--- Begin DATA ROWS ---
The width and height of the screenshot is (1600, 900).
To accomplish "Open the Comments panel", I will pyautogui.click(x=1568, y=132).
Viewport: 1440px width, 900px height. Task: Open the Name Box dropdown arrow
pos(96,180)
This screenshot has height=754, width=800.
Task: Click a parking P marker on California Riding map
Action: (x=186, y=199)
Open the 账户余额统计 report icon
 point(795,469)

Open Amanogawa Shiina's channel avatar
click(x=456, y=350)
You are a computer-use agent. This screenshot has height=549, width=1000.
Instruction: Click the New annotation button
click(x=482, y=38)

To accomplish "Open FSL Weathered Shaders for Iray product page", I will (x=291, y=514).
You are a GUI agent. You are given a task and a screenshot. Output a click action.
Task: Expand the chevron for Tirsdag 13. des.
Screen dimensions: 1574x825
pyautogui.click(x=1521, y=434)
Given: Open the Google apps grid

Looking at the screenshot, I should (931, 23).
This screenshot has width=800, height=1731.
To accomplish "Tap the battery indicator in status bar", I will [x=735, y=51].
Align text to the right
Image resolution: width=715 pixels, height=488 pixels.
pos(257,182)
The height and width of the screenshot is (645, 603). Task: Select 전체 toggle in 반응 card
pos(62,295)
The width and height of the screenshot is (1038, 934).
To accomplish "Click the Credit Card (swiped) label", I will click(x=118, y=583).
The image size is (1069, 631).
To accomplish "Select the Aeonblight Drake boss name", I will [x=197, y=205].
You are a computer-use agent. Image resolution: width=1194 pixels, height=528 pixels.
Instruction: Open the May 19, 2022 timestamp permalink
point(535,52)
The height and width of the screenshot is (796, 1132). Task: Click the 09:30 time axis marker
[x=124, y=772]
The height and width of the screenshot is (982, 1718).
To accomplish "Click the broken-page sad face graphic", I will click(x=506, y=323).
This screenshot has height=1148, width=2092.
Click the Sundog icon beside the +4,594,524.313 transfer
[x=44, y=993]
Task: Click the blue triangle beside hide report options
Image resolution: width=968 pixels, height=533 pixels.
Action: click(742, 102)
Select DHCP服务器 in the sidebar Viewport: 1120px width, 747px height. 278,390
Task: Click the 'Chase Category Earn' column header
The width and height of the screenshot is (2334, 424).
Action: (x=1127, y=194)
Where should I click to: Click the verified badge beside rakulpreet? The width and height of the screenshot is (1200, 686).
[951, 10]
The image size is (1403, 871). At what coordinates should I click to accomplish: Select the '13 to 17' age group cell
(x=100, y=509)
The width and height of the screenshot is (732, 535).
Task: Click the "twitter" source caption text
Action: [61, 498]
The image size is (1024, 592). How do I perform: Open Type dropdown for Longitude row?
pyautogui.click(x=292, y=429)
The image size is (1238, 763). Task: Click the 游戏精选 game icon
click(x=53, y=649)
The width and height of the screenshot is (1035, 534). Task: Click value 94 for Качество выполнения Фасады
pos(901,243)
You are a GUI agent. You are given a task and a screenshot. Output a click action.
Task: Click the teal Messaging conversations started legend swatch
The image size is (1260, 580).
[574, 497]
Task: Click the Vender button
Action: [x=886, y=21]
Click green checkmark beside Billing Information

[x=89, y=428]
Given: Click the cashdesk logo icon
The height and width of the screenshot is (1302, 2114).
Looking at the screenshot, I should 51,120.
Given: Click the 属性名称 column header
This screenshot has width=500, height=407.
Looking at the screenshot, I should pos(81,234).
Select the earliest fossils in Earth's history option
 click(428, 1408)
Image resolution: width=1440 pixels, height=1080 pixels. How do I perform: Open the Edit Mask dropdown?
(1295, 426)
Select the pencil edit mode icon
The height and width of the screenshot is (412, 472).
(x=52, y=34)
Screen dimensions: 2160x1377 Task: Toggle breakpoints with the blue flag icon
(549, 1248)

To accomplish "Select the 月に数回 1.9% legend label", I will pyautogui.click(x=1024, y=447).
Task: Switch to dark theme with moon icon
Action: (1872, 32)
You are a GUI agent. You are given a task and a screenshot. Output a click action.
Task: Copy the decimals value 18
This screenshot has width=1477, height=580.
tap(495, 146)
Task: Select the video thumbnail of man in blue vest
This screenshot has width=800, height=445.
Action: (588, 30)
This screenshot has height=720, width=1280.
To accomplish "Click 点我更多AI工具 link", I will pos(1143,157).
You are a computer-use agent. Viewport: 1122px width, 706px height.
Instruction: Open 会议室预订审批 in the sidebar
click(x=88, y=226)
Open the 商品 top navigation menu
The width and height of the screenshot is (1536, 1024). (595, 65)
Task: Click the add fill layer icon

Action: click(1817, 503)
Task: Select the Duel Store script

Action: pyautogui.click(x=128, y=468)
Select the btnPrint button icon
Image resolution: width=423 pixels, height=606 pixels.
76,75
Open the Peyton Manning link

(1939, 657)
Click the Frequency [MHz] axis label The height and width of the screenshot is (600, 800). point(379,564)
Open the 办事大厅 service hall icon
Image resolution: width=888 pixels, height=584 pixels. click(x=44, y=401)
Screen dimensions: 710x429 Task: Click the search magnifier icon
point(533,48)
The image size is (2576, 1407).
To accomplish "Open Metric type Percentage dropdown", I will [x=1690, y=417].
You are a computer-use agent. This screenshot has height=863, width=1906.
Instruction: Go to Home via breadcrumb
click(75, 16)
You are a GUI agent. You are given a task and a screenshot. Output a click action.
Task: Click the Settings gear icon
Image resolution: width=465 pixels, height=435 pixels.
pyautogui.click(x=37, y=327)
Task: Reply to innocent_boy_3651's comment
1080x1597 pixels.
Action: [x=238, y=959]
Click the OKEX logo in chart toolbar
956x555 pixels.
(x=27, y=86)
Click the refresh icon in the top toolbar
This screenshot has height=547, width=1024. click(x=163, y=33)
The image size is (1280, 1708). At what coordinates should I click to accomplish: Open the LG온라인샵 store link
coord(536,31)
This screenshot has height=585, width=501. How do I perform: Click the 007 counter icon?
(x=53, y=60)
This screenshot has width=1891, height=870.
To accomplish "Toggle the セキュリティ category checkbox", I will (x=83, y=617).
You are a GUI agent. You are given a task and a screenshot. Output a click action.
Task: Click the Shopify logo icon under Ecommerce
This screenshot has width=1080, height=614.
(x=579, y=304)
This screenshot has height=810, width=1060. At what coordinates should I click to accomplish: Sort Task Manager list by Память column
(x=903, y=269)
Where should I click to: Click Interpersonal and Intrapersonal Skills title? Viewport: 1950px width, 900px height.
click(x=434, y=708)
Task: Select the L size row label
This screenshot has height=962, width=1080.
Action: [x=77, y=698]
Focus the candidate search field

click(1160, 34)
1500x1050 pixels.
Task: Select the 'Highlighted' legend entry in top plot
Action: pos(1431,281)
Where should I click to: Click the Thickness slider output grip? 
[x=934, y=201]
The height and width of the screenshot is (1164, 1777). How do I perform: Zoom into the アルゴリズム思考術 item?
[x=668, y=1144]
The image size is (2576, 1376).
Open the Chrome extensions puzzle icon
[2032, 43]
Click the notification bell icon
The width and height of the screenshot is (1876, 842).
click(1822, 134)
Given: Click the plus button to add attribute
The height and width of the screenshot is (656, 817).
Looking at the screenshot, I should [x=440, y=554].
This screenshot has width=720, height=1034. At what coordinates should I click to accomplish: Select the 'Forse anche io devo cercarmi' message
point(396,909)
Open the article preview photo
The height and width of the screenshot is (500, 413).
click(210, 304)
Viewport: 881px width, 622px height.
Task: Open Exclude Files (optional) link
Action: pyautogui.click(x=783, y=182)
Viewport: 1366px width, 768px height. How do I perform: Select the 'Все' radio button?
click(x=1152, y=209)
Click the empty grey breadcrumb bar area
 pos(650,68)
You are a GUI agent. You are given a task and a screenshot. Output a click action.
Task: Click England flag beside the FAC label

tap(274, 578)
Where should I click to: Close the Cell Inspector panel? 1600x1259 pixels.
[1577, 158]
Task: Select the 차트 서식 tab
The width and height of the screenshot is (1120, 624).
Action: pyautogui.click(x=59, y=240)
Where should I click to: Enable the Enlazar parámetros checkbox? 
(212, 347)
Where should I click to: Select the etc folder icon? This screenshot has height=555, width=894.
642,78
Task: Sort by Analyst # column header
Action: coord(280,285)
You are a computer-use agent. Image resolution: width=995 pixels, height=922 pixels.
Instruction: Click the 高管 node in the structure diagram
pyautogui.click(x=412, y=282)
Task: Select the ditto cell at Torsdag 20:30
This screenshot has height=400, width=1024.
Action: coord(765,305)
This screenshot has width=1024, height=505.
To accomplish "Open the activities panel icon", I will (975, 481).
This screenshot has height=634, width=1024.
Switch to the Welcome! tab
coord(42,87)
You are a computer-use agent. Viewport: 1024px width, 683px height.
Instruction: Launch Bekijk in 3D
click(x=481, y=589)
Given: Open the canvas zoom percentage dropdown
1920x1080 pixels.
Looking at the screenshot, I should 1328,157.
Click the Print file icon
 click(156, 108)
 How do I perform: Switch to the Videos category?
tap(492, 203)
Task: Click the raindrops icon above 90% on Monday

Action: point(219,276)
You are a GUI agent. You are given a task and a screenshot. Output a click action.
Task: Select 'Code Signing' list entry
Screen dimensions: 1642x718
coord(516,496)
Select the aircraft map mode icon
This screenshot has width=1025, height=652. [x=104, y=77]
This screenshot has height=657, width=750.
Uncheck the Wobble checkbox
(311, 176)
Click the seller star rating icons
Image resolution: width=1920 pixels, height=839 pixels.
--- End DATA ROWS ---
BRIEF: Put the rows above, starting at the one that contains "Where should I click to: Click the verified" and ending at the one that contains "click(428, 1408)", into a Markdown table with a Number column and a Content column. Leave out any blank lines.

RESULT:
| Number | Content |
|---|---|
| 1 | Where should I click to: Click the verified badge beside rakulpreet? The width and height of the screenshot is (1200, 686). |
| 2 | [951, 10] |
| 3 | The image size is (1403, 871). At what coordinates should I click to accomplish: Select the '13 to 17' age group cell |
| 4 | (x=100, y=509) |
| 5 | The width and height of the screenshot is (732, 535). |
| 6 | Task: Click the "twitter" source caption text |
| 7 | Action: [61, 498] |
| 8 | The image size is (1024, 592). How do I perform: Open Type dropdown for Longitude row? |
| 9 | pyautogui.click(x=292, y=429) |
| 10 | The image size is (1238, 763). Task: Click the 游戏精选 game icon |
| 11 | click(x=53, y=649) |
| 12 | The width and height of the screenshot is (1035, 534). Task: Click value 94 for Качество выполнения Фасады |
| 13 | pos(901,243) |
| 14 | You are a GUI agent. You are given a task and a screenshot. Output a click action. |
| 15 | Task: Click the teal Messaging conversations started legend swatch |
| 16 | The image size is (1260, 580). |
| 17 | [574, 497] |
| 18 | Task: Click the Vender button |
| 19 | Action: [x=886, y=21] |
| 20 | Click green checkmark beside Billing Information |
| 21 | [x=89, y=428] |
| 22 | Given: Click the cashdesk logo icon |
| 23 | The height and width of the screenshot is (1302, 2114). |
| 24 | Looking at the screenshot, I should 51,120. |
| 25 | Given: Click the 属性名称 column header |
| 26 | This screenshot has width=500, height=407. |
| 27 | Looking at the screenshot, I should pos(81,234). |
| 28 | Select the earliest fossils in Earth's history option |
| 29 |  click(428, 1408) |